(Your goal):
What you give back must match the data below character for character.

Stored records
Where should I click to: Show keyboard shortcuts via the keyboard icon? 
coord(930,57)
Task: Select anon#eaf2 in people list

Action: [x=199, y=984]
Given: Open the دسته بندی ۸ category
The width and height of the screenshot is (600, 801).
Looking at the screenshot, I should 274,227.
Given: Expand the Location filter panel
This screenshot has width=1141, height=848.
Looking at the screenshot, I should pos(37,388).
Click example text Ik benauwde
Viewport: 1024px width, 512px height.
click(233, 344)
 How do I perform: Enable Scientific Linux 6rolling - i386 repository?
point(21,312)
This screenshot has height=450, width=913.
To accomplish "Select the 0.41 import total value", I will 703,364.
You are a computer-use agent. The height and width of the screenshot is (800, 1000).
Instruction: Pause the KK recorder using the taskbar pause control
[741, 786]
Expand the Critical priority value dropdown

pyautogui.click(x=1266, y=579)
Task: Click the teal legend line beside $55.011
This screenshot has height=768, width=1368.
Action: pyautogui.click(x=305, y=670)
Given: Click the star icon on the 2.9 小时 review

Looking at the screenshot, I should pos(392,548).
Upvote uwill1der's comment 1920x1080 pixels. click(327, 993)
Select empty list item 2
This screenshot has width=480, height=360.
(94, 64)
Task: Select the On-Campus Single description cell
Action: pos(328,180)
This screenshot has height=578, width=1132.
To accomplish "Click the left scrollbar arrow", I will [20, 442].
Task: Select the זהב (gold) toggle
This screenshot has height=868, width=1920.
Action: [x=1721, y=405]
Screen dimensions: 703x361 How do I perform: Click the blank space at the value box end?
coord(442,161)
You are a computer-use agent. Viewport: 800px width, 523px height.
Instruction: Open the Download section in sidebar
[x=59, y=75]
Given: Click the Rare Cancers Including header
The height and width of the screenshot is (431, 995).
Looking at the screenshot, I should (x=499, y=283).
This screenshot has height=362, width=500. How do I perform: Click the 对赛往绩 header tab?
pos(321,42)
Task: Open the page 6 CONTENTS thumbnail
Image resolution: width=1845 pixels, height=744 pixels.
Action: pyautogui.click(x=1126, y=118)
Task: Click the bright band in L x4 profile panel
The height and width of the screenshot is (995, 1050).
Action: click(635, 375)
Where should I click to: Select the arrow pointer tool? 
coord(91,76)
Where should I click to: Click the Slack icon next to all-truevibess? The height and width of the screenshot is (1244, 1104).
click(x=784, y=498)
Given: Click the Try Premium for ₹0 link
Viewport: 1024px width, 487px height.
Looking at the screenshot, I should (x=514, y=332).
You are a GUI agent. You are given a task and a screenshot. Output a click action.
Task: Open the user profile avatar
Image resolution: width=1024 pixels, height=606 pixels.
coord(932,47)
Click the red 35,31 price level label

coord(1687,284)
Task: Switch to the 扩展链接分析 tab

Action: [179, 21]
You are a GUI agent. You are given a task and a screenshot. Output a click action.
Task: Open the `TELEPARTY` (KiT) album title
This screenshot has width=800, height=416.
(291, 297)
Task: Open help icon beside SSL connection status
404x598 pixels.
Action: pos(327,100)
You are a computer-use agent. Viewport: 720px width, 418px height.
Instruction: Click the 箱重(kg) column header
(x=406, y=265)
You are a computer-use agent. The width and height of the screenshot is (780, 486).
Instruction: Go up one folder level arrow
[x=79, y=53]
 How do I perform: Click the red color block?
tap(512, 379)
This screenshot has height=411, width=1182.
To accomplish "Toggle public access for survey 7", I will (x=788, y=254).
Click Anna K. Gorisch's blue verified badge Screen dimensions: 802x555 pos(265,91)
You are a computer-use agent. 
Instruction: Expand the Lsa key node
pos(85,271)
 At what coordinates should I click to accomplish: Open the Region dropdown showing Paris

(Solution below):
Where should I click to: Show keyboard shortcuts via the keyboard icon? 
coord(930,57)
Task: Select anon#eaf2 in people list

Action: [x=199, y=984]
Given: Open the دسته بندی ۸ category
The width and height of the screenshot is (600, 801).
Looking at the screenshot, I should 274,227.
Given: Expand the Location filter panel
This screenshot has width=1141, height=848.
Looking at the screenshot, I should pos(37,388).
Click example text Ik benauwde
Viewport: 1024px width, 512px height.
click(233, 344)
 How do I perform: Enable Scientific Linux 6rolling - i386 repository?
point(21,312)
This screenshot has height=450, width=913.
To accomplish "Select the 0.41 import total value", I will 703,364.
You are a computer-use agent. The height and width of the screenshot is (800, 1000).
Instruction: Pause the KK recorder using the taskbar pause control
[741, 786]
Expand the Critical priority value dropdown

pyautogui.click(x=1266, y=579)
Task: Click the teal legend line beside $55.011
This screenshot has height=768, width=1368.
Action: pyautogui.click(x=305, y=670)
Given: Click the star icon on the 2.9 小时 review

Looking at the screenshot, I should pos(392,548).
Upvote uwill1der's comment 1920x1080 pixels. click(327, 993)
Select empty list item 2
This screenshot has width=480, height=360.
(94, 64)
Task: Select the On-Campus Single description cell
Action: pos(328,180)
This screenshot has height=578, width=1132.
To accomplish "Click the left scrollbar arrow", I will [20, 442].
Task: Select the זהב (gold) toggle
This screenshot has height=868, width=1920.
Action: [x=1721, y=405]
Screen dimensions: 703x361 How do I perform: Click the blank space at the value box end?
coord(442,161)
You are a computer-use agent. Viewport: 800px width, 523px height.
Instruction: Open the Download section in sidebar
[x=59, y=75]
Given: Click the Rare Cancers Including header
The height and width of the screenshot is (431, 995).
Looking at the screenshot, I should (x=499, y=283).
This screenshot has height=362, width=500. How do I perform: Click the 对赛往绩 header tab?
pos(321,42)
Task: Open the page 6 CONTENTS thumbnail
Image resolution: width=1845 pixels, height=744 pixels.
Action: pyautogui.click(x=1126, y=118)
Task: Click the bright band in L x4 profile panel
The height and width of the screenshot is (995, 1050).
Action: click(635, 375)
Where should I click to: Select the arrow pointer tool? 
coord(91,76)
Where should I click to: Click the Slack icon next to all-truevibess? The height and width of the screenshot is (1244, 1104).
click(x=784, y=498)
Given: Click the Try Premium for ₹0 link
Viewport: 1024px width, 487px height.
Looking at the screenshot, I should (x=514, y=332).
You are a GUI agent. You are given a task and a screenshot. Output a click action.
Task: Open the user profile avatar
Image resolution: width=1024 pixels, height=606 pixels.
coord(932,47)
Click the red 35,31 price level label

coord(1687,284)
Task: Switch to the 扩展链接分析 tab

Action: [179, 21]
You are a GUI agent. You are given a task and a screenshot. Output a click action.
Task: Open the `TELEPARTY` (KiT) album title
This screenshot has width=800, height=416.
(291, 297)
Task: Open help icon beside SSL connection status
404x598 pixels.
Action: pos(327,100)
You are a computer-use agent. Viewport: 720px width, 418px height.
Instruction: Click the 箱重(kg) column header
(x=406, y=265)
You are a computer-use agent. The width and height of the screenshot is (780, 486).
Instruction: Go up one folder level arrow
[x=79, y=53]
 How do I perform: Click the red color block?
tap(512, 379)
This screenshot has height=411, width=1182.
To accomplish "Toggle public access for survey 7", I will (x=788, y=254).
Click Anna K. Gorisch's blue verified badge Screen dimensions: 802x555 pos(265,91)
You are a computer-use agent. 
Instruction: Expand the Lsa key node
pos(85,271)
 At what coordinates should I click to accomplish: Open the Region dropdown showing Paris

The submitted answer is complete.